### [TASK BRIEF]
This exercise asks for every line of the material that contains the word "agent".

### [PROVIDED DATA]

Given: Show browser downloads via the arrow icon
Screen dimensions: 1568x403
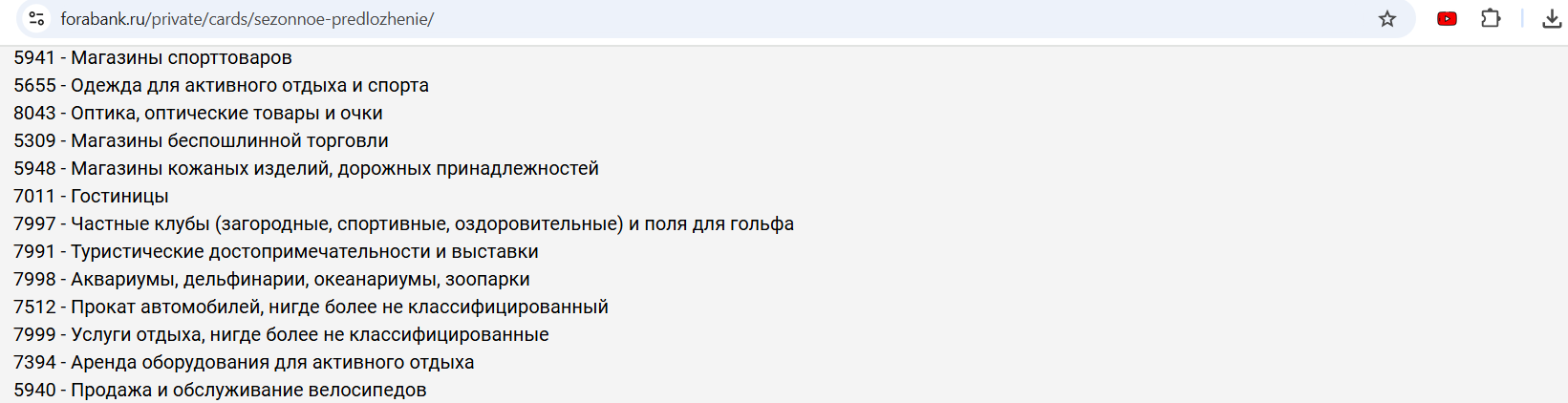Looking at the screenshot, I should (1552, 18).
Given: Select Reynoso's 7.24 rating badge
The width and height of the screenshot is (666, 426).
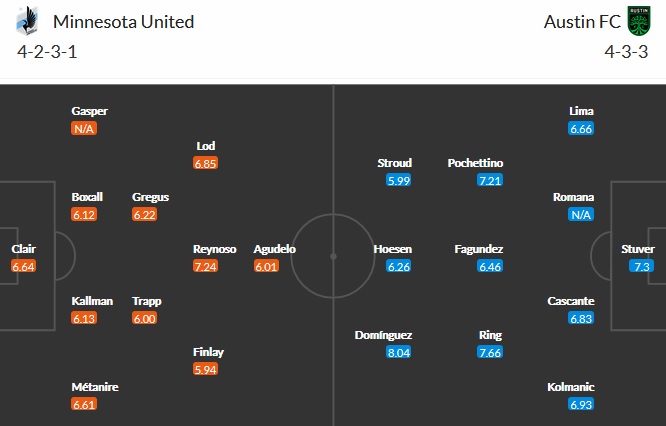Looking at the screenshot, I should point(207,266).
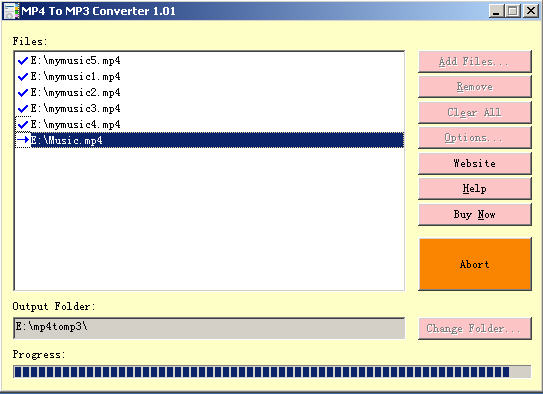This screenshot has width=543, height=394.
Task: Click the conversion progress bar
Action: pos(272,372)
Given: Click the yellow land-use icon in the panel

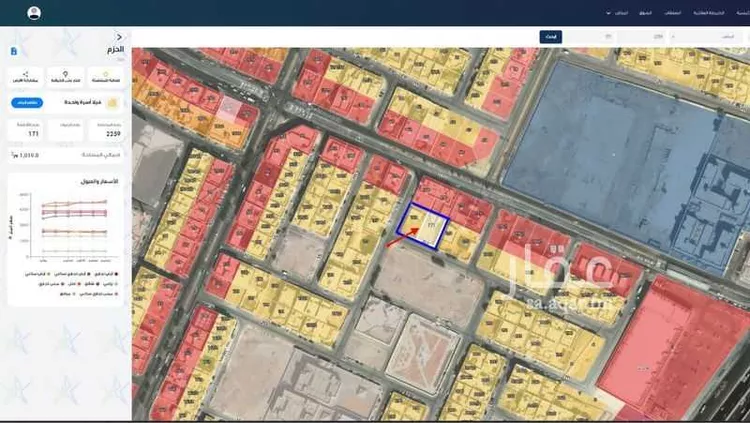Looking at the screenshot, I should coord(112,103).
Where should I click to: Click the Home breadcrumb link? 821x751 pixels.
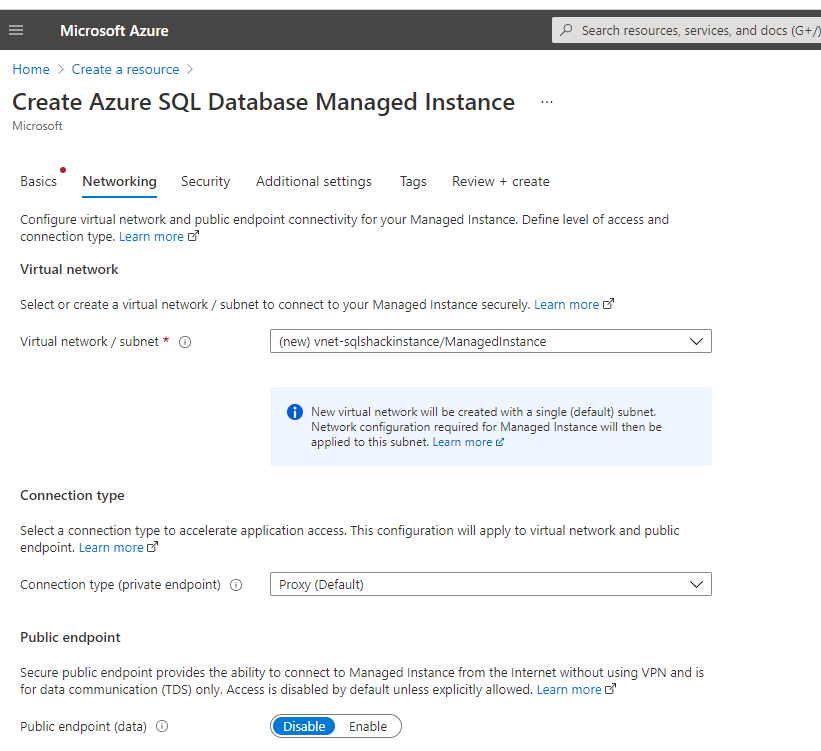(x=30, y=69)
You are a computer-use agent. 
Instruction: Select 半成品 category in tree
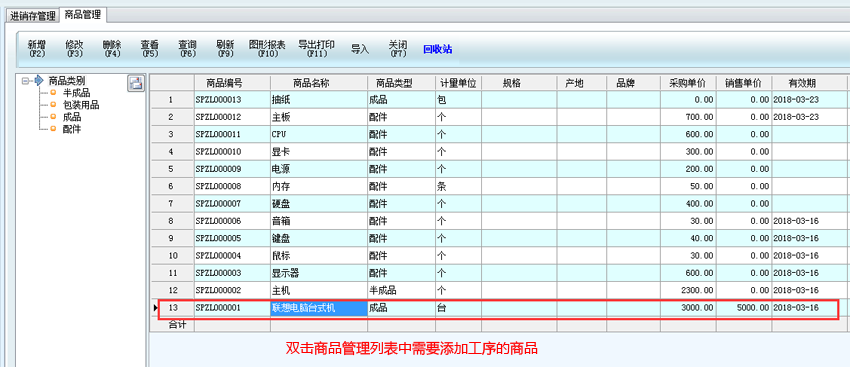click(76, 93)
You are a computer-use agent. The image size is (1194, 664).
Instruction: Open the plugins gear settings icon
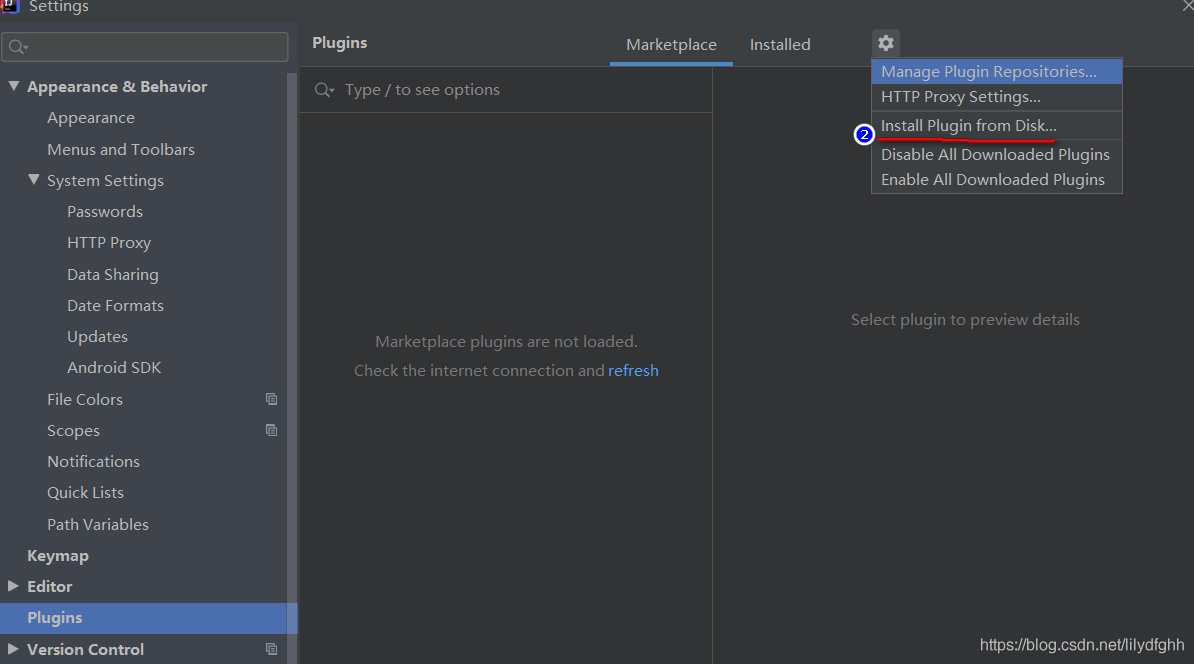click(x=886, y=43)
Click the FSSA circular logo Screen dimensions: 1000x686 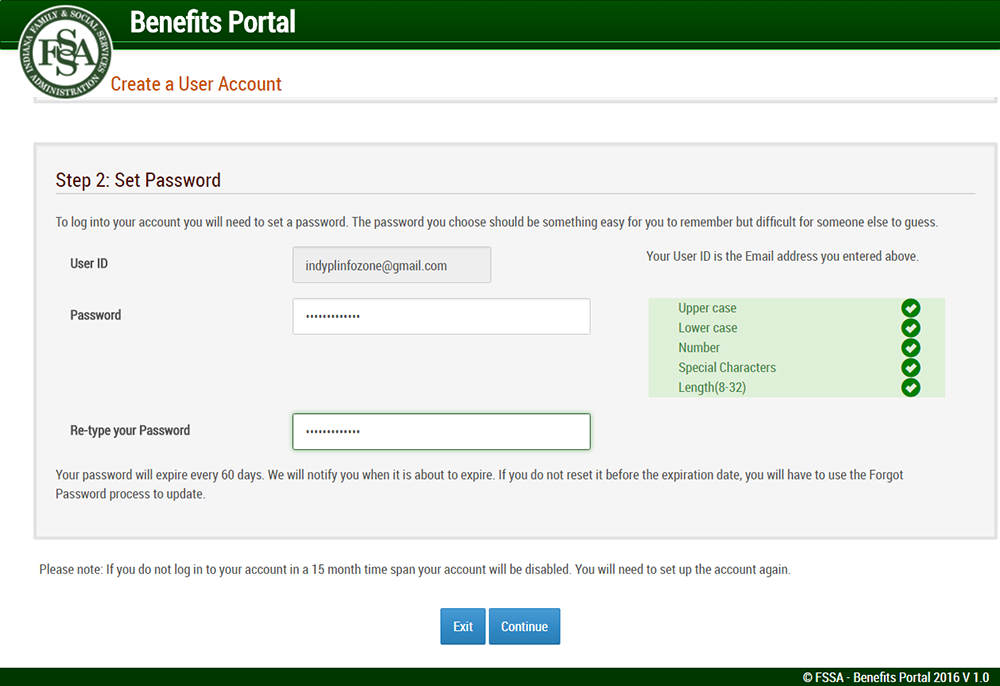tap(65, 52)
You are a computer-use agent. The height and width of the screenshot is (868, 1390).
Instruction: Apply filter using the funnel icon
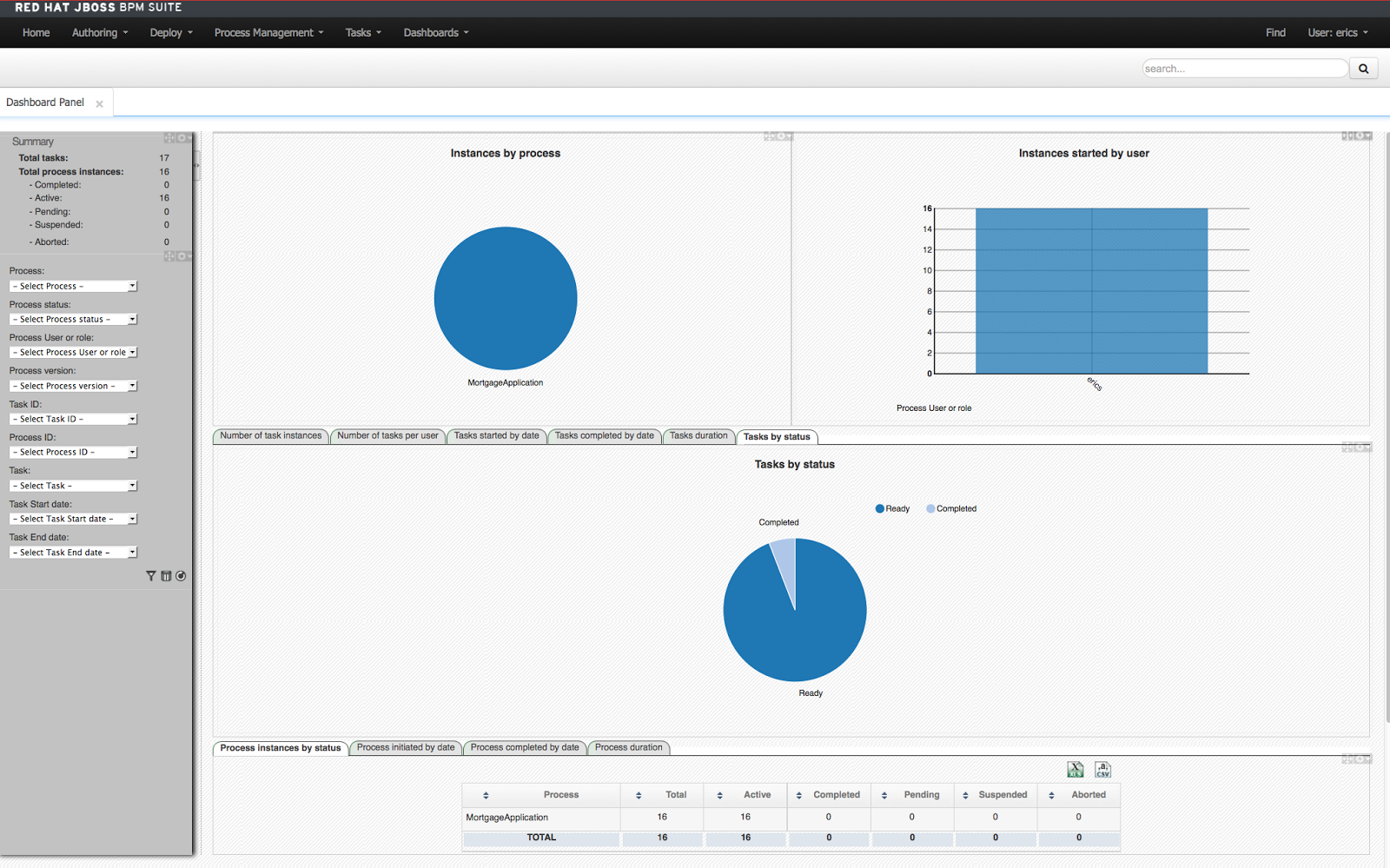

### [REPLY]
You are a computer-use agent. 
You are a computer-use agent. The image size is (1194, 664).
You are a computer-use agent. The height and width of the screenshot is (868, 1390).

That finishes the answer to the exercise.